Lors de la réunion de l'Assemblée générale de la Grande Assemblée nationale de Turquie (TBMM), les députés des partis Gelecek et Saadet ont protesté contre l'absence de places réservées à leurs groupes en s'asseyant sur les bancs des commissions.

İHA

Le vice-président de l'Assemblée, M. Bozdağ, a déclaré qu'en raison de la formation d'un nouveau groupe politique, il était devenu nécessaire de modifier l'ordre des sièges dans l'Assemblée générale et qu'une commission avait été créée lors de la réunion du Bureau de l'Assemblée aujourd'hui pour traiter cette question.

Indiquant que la commission prendrait une décision pour la transmettre au Bureau de l'Assemblée, M. Bozdağ a demandé aux députés du Parti Saadet, assis sur les bancs des commissions, de regagner les sièges réservés aux députés.

Les députés de l'AKP ont réagi face aux députés qui n'ont pas tenu compte de l'avertissement de M. Bozdağ, ce qui a donné lieu à une vive discussion.

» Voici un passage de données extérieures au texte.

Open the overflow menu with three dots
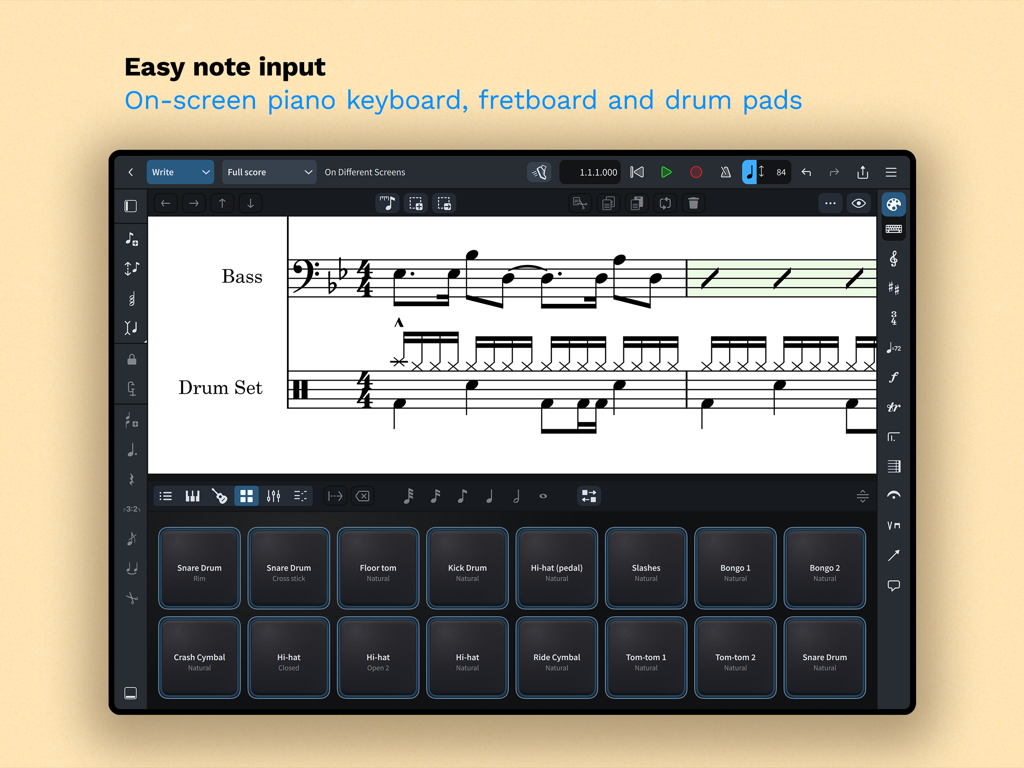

DEMANDE DE « SUSPENSION DES TRAVAUX »

Le président du groupe du Parti Saadet, Selçuk Özdağ, rappelant que le groupe du Parti Saadet a été formé le 6 juillet, a demandé que les droits accordés aux autres partis leur soient également octroyés.

Le vice-président du groupe du Parti Saadet, İsa Mesih Şahin, a également demandé à M. Bozdağ de trouver une solution temporaire à ce problème dès aujourd'hui ou de suspendre les travaux de l'Assemblée.

« IL NE SERAIT PAS JUSTE DE SUSPENDRE LES TRAVAUX »

La vice-présidente du groupe de l'AKP, Leyla Şahin Usta, a quant à elle affirmé que la demande des députés du Parti Saadet concernant l'ordre des sièges était légitime, mais que s'asseoir sur les bancs des commissions n'était pas une approche appropriée.

Mme Usta a ajouté qu'il ne serait pas non plus justifié de suspendre les travaux de l'Assemblée en raison de ce différend sur les places.

Après une courte suspension de la séance de l'Assemblée générale, les débats ont repris. Les députés du Parti Saadet ont continué à siéger sur les bancs des commissions après la pause.